• [Short problem] Please find every line in the material containing the word "pixels" and copy each such line.

• [Supplied data]
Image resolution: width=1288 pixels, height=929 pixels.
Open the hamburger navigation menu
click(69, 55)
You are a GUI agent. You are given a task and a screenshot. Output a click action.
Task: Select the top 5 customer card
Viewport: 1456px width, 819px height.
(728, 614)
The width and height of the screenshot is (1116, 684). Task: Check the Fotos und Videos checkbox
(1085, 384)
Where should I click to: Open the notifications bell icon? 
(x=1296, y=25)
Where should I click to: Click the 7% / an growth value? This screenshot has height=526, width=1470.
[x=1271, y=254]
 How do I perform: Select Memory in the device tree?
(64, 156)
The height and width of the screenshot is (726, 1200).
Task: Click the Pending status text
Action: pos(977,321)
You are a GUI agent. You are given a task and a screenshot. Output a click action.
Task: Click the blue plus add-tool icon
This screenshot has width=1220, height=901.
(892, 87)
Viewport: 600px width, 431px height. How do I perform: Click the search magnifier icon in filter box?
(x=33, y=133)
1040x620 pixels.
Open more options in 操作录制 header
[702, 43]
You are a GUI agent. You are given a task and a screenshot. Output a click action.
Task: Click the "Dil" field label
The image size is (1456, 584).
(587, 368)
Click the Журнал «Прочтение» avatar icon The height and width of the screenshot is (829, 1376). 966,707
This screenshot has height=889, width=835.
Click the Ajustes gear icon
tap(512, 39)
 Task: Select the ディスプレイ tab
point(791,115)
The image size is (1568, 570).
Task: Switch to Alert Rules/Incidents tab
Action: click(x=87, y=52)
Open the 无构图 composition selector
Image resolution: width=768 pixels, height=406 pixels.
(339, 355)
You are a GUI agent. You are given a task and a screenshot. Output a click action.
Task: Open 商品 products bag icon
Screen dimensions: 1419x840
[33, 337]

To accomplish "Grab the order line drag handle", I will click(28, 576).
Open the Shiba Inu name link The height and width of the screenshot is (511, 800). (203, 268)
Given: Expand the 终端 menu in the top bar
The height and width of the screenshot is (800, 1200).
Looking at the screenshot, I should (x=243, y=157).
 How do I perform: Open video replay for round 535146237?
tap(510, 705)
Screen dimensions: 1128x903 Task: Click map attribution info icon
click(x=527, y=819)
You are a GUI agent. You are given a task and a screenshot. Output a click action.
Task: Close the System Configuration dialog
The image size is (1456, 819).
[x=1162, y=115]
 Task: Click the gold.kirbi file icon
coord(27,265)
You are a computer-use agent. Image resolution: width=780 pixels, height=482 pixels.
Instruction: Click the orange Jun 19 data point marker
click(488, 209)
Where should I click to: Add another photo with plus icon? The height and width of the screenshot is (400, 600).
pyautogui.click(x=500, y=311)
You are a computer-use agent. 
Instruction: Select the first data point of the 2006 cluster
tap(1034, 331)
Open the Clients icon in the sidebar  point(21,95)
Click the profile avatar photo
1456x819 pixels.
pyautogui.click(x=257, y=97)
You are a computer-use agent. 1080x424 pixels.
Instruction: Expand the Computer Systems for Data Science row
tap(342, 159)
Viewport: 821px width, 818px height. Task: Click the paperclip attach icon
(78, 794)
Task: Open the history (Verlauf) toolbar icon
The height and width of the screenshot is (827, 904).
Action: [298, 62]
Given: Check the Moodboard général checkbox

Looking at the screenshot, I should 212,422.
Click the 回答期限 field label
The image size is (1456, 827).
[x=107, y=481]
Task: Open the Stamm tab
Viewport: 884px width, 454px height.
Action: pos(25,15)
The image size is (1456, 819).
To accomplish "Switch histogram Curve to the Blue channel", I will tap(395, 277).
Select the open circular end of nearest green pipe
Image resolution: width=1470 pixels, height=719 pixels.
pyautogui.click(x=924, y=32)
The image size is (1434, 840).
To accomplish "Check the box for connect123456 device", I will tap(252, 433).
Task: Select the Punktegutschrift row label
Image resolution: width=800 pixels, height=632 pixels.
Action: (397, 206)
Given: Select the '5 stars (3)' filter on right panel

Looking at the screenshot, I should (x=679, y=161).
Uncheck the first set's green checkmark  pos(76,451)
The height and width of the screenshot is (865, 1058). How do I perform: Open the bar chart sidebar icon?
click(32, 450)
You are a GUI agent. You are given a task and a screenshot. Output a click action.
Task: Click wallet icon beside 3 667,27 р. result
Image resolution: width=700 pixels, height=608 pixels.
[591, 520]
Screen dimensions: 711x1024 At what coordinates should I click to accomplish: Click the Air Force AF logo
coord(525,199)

• [Result of this exercise]
Image resolution: width=1288 pixels, height=929 pixels.
1040x620 pixels.
Image resolution: width=768 pixels, height=406 pixels.
You are a computer-use agent. Image resolution: width=780 pixels, height=482 pixels.
1456x819 pixels.
You are a computer-use agent. 1080x424 pixels.
Image resolution: width=1470 pixels, height=719 pixels.
Image resolution: width=800 pixels, height=632 pixels.
Image resolution: width=700 pixels, height=608 pixels.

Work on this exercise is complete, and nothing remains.